BaseTransform

class paddle.vision.transforms. BaseTransform ( keys=None ) [source]

Base class of all transforms used in computer vision.

calling logic:

if keys is None:
    _get_params -> _apply_image()
else:
    _get_params -> _apply_*() for * in keys

If you want to implement a self-defined transform method for image, rewrite _apply_* method in subclass.

Parameters

keys (list[str]|tuple[str], optional) –

Input type. Input is a tuple contains different structures, key is used to specify the type of input. For example, if your input is image type, then the key can be None or (“image”). if your input is (image, image) type, then the keys should be (“image”, “image”). if your input is (image, boxes), then the keys should be (“image”, “boxes”).

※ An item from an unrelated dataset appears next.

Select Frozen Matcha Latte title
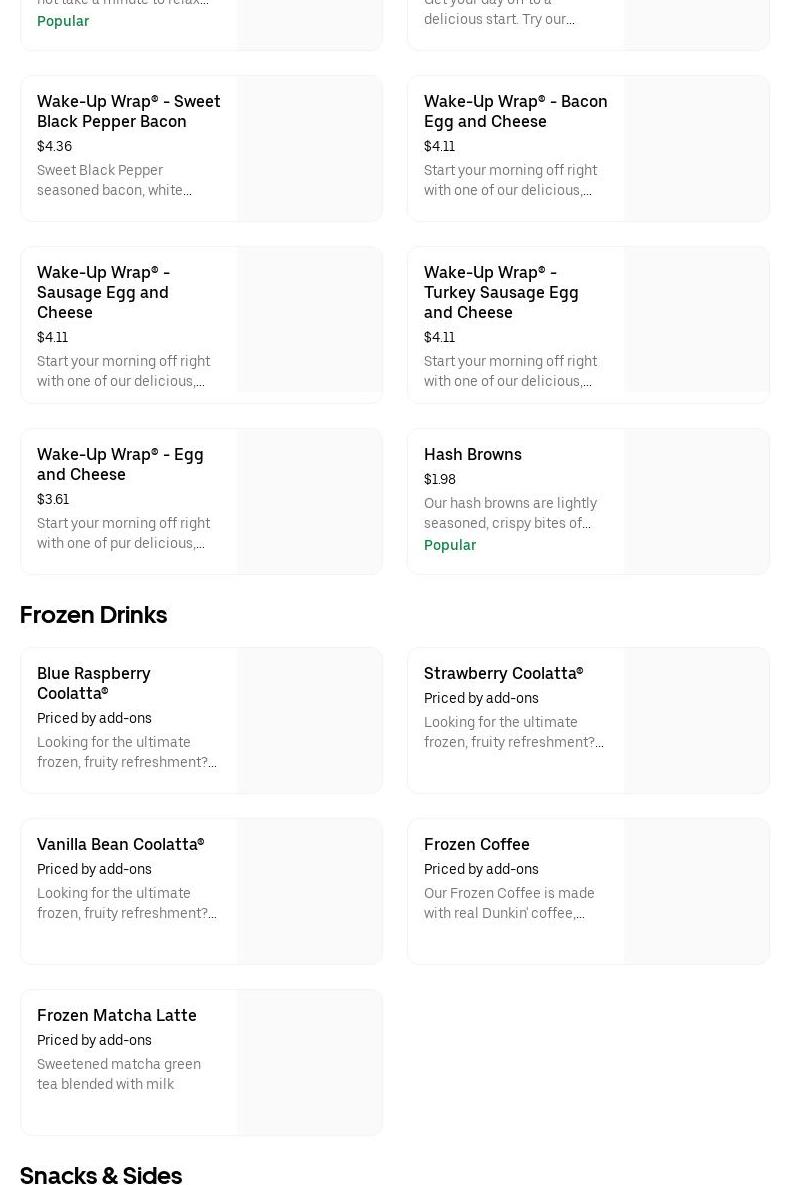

Current available strings & data type are describe below:

  • ”image”: input image, with shape of (H, W, C)

  • ”coords”: coordinates, with shape of (N, 2)

  • ”boxes”: bounding boxes, with shape of (N, 4), “xyxy” format,the 1st “xy” represents top left point of a box,the 2nd “xy” represents right bottom point.

  • ”mask”: map used for segmentation, with shape of (H, W, 1)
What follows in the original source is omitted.